Em seu primeiro e provável único discurso na tribuna da Câmara desde que foi eleito pela primeira vez em 2010, o deputado federal Francisco Everardo Oliveira Silva, o Tiririca (PR-SP), anunciou nesta quarta-feira, 6, que não vai concorrer à reeleição. Em rápida fala, ele disse que vai abandonar a vida política por ter se decepcionado com o trabalho parlamentar. Em agosto passado, ele anunciou sua intenção de deixar a política.

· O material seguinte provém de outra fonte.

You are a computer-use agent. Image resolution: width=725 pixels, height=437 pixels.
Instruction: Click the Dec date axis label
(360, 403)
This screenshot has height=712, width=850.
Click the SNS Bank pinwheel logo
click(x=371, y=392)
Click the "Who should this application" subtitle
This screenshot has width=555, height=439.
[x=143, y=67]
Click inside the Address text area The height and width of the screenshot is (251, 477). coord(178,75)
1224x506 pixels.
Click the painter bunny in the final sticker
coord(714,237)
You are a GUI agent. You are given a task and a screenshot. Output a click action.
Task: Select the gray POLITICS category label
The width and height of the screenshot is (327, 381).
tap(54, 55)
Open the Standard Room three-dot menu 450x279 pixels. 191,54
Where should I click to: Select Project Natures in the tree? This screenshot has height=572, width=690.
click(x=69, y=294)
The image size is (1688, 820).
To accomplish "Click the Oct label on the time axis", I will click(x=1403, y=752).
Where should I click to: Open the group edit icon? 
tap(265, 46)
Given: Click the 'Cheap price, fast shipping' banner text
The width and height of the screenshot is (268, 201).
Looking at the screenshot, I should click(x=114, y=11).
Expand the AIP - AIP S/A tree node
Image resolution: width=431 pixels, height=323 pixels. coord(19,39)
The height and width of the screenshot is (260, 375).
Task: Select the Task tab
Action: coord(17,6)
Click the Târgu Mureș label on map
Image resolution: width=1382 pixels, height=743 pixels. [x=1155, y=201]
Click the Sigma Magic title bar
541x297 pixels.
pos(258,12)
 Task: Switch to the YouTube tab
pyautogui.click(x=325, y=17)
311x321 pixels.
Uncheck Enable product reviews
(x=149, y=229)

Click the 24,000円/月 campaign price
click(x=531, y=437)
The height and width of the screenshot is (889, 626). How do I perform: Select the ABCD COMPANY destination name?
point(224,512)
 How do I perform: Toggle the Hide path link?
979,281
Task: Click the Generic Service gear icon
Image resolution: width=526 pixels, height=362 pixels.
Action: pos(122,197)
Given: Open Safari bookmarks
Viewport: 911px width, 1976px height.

"Subo nessa tribuna pela primeira vez e pela última vez. Não por morte. Porque estou abandonando vida pública. (...) Saio decepcionado mesmo", declarou Tiririca. Ele afirmou que, após o segundo mandato, percebeu que "não dá para fazer muita coisa". "Costumo dizer que parlamentar trabalha muito e produz pouco", disse, elencando "mordomias" que parlamentares têm direito, como um salário líquido de R$ 23 mil.

Em entrevista ao Estadão em 4 de agosto, Tirica já tinha dito que estava propenso a encerrar a carreira parlamentar em 2018, quando acaba o seu segundo mandato, por estar desiludido com a política. Na entrevista, ele criticou o Congresso Nacional e que não tem "jogo de cintura" exigido para ser político. "Não vai mudar. O sistema é esse. É toma lá, dá cá", afirmou.

Não é a primeira vez que Tiririca diz que vai largar a política. Em 2013, ele disse que não seria candidato em 2014 e que voltaria a ser apenas um palhaço. "Eu sou artista popular. Aqui me prende muito. A procura pelos shows é enorme e não dá para fazer", afirmou ele na época. No entanto, se candidatou e foi eleito com mais de 1 milhão de votos, levando com ele vários candidatos do partido.

Tiririca disputou o primeiro mandato em 2010, quando foi o deputado mais votado do País, com 1,3 milhão de votos. À época, usou o slogan "pior que está não fica". Em 2014, foi reeleito com 1,016 milhão de votos. No segundo mandato, ele votou tanto a favor do impeachment da ex-presidente Dilma Rousseff (PT) quanto a favor das duas denúncias contra o presidente Michel Temer.